:: TO DO ::
Reproduce exactly, from the data that follows, the line with "For every named", the line with "videos (964, 967)", and every line that lies between them.

:: RECORDS SUPPLIED ::

- - - -

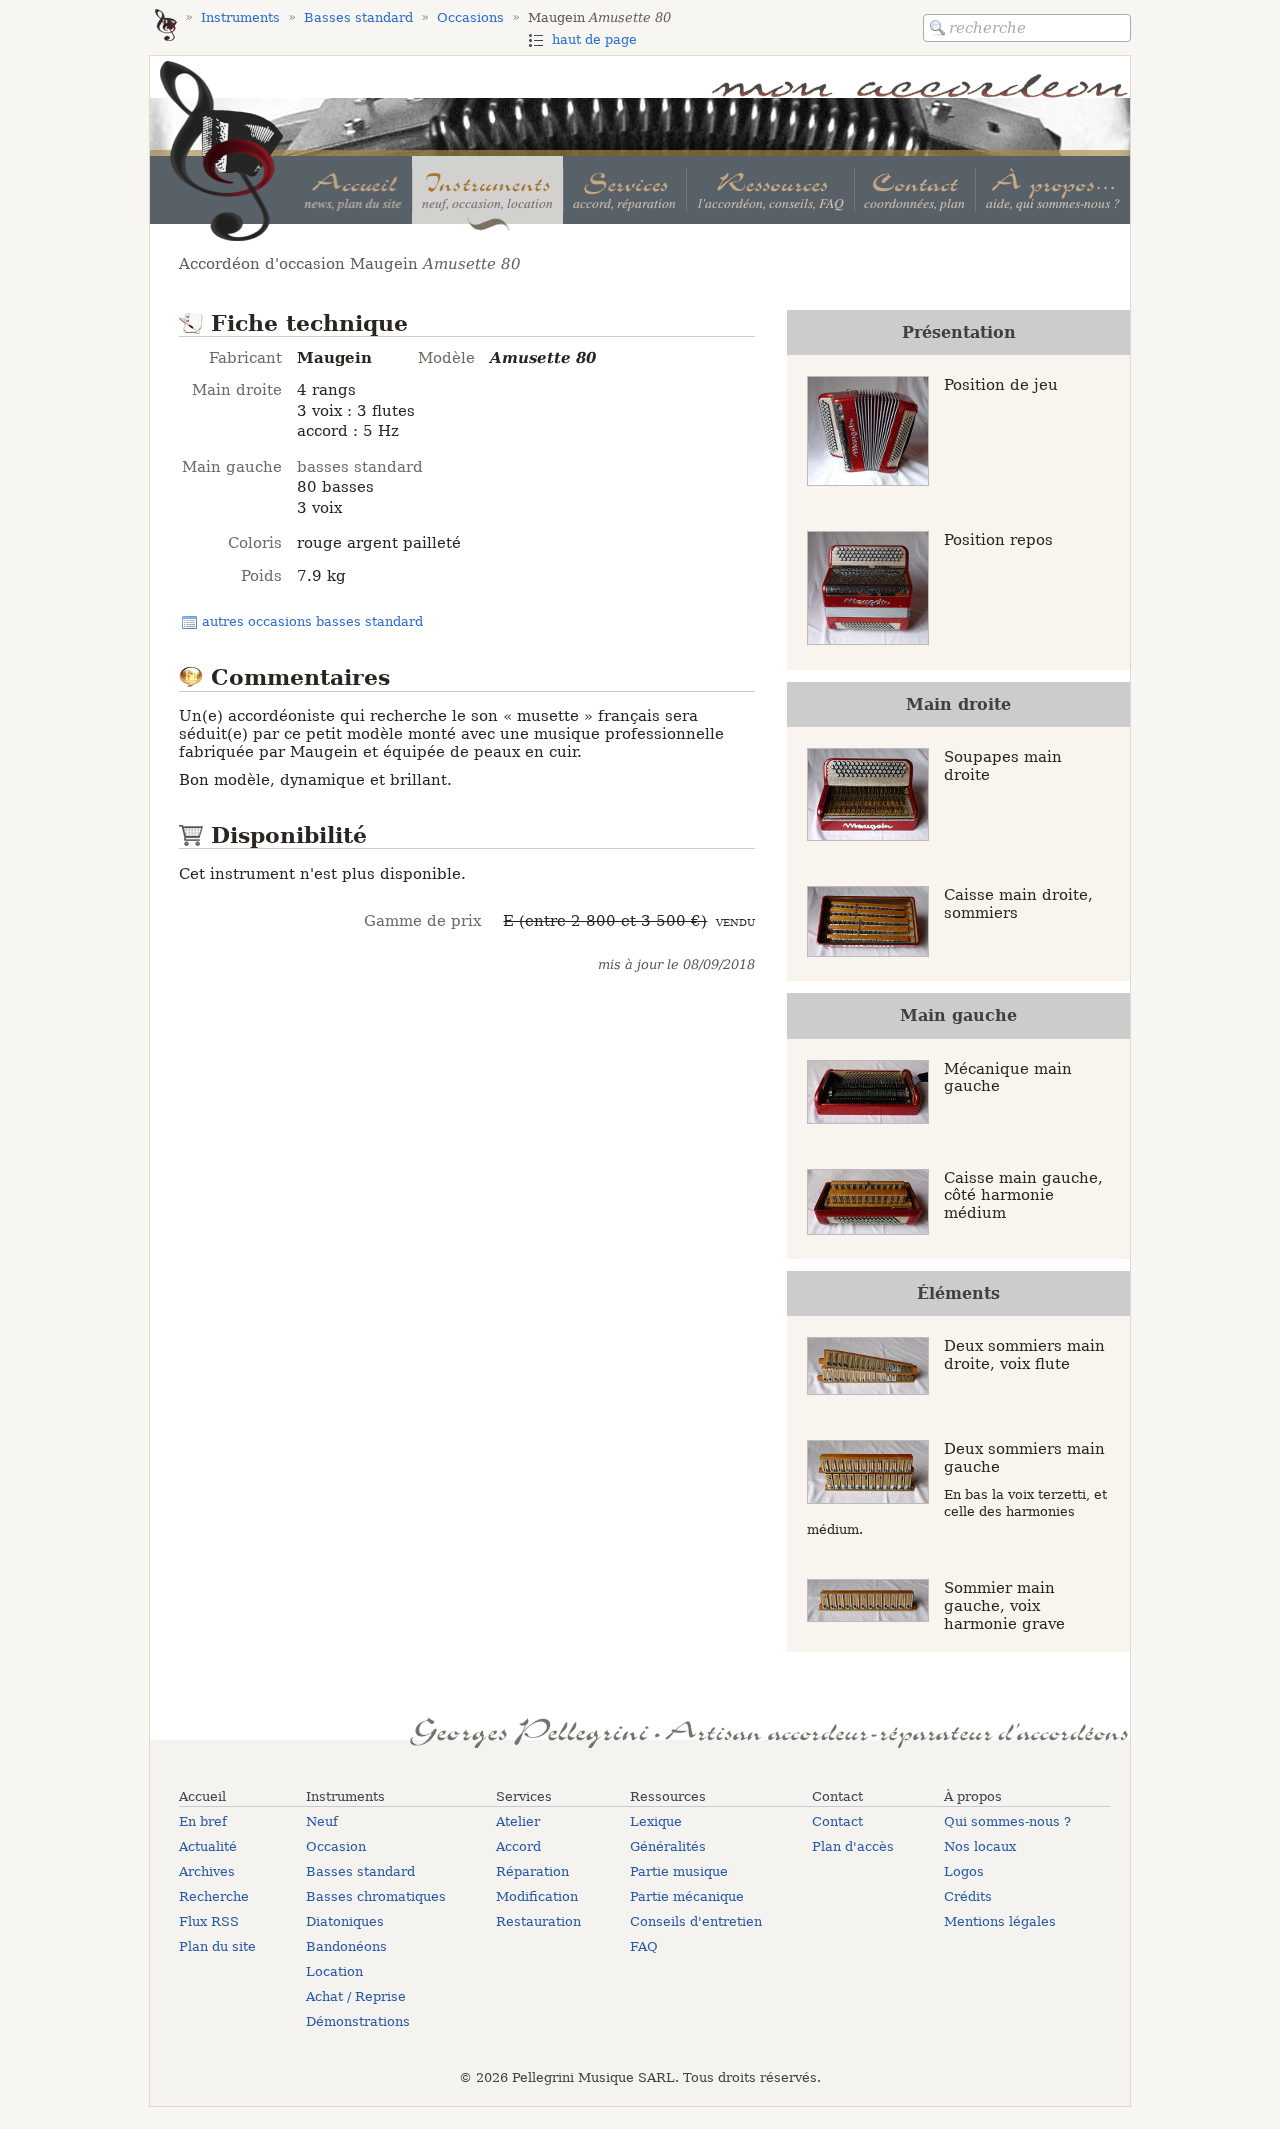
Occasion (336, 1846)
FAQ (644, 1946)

- - - -

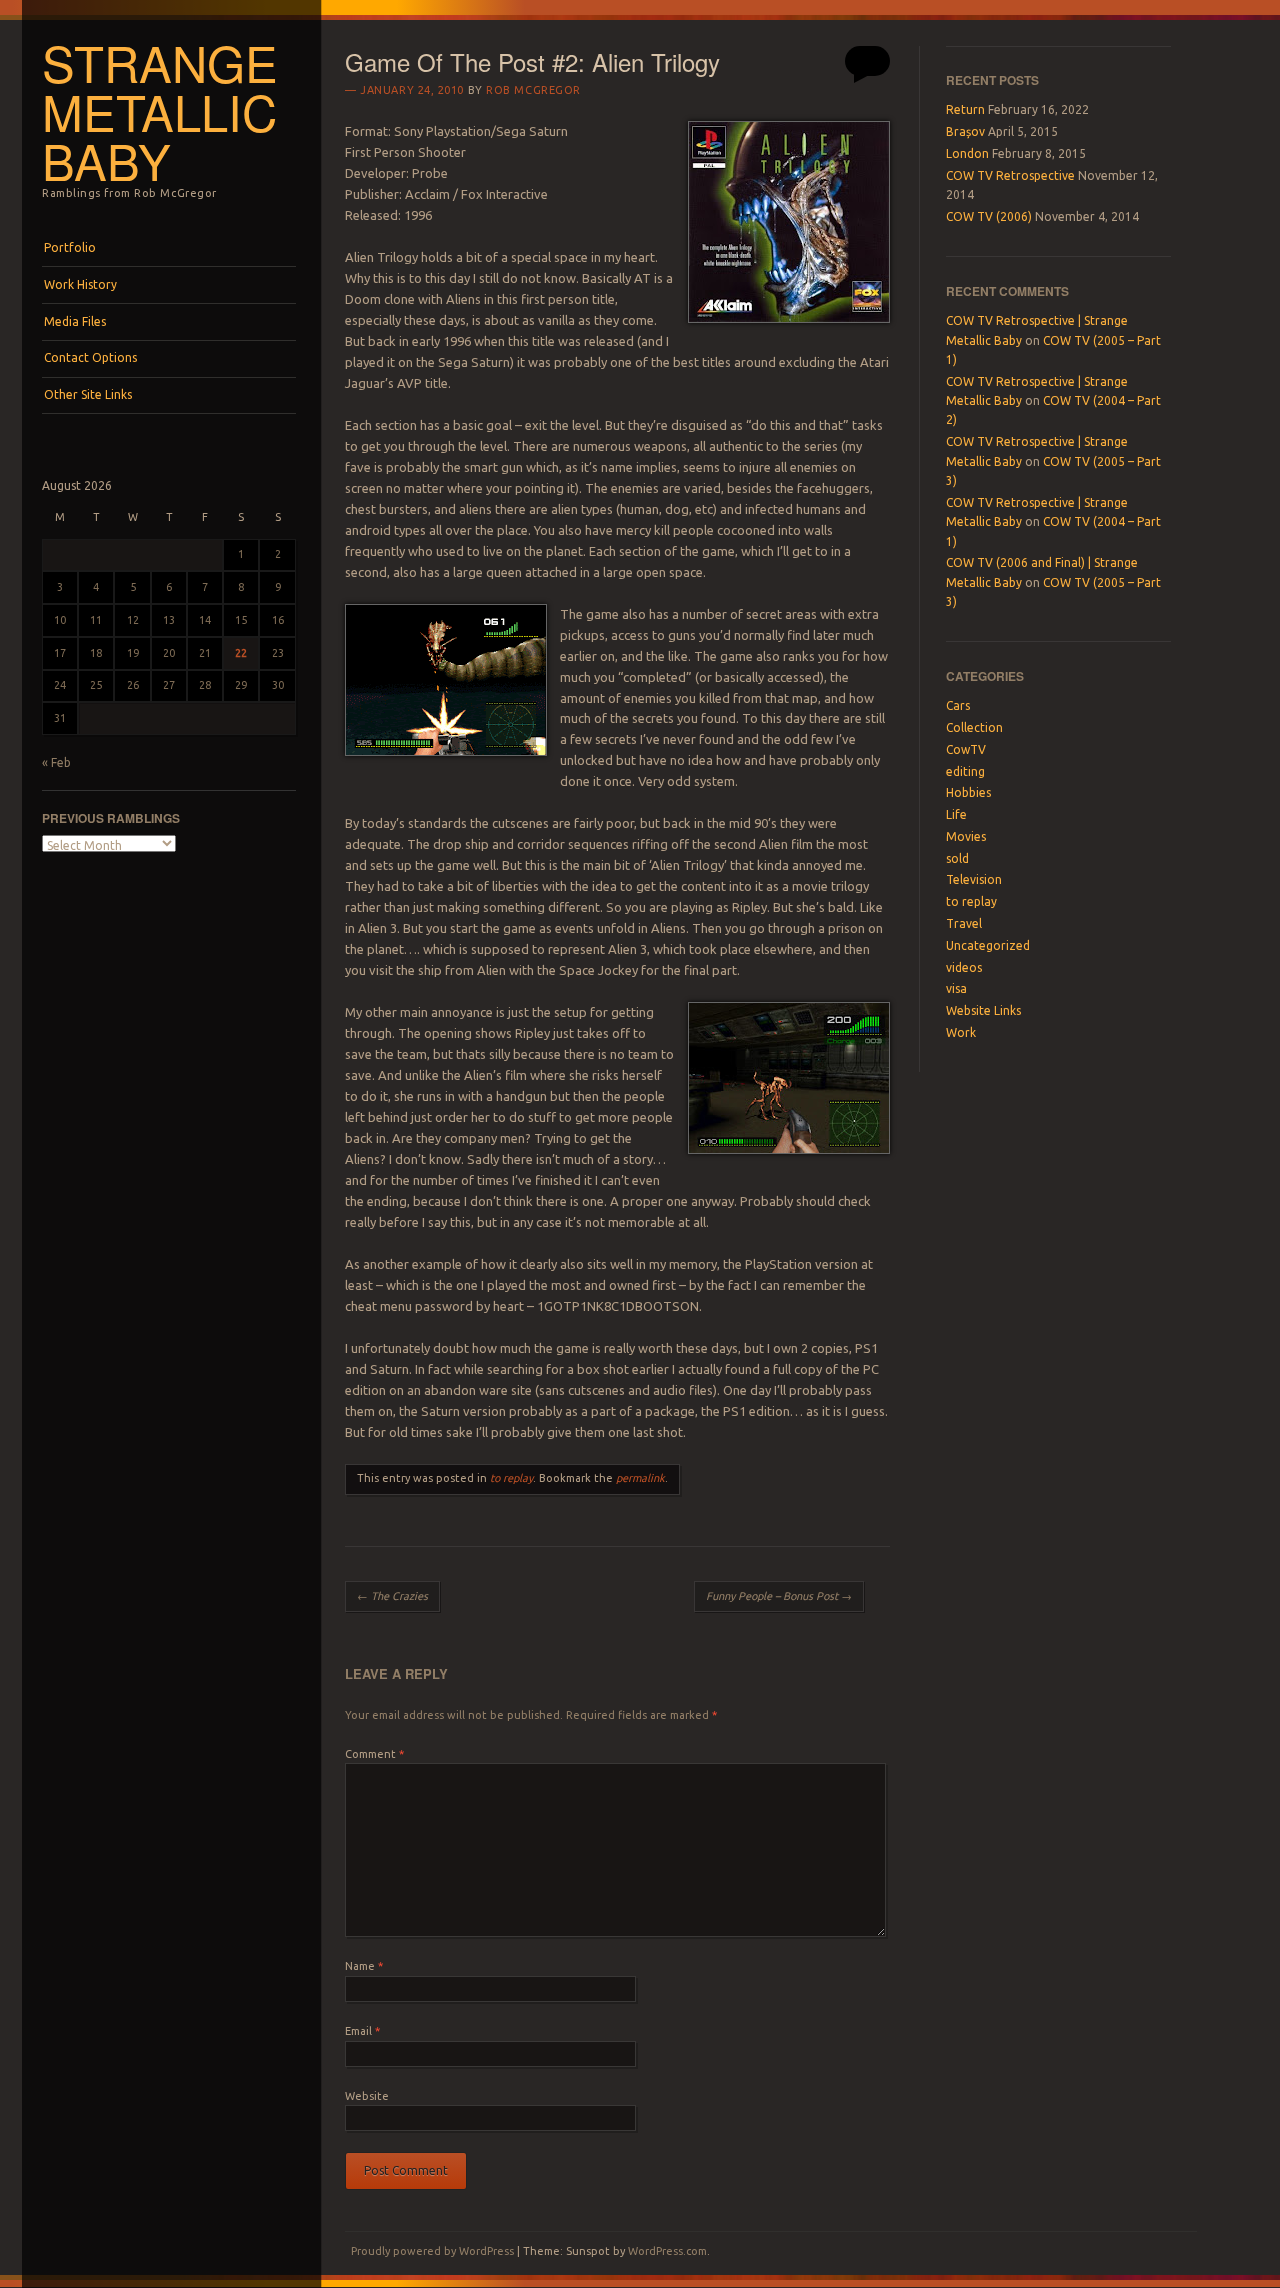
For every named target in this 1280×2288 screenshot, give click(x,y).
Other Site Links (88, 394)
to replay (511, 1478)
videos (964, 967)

- - - -

:: COMPLETED TASK ::
For every named target in this 1280×2288 screenshot, give click(x,y).
Other Site Links (88, 394)
to replay (511, 1478)
videos (964, 967)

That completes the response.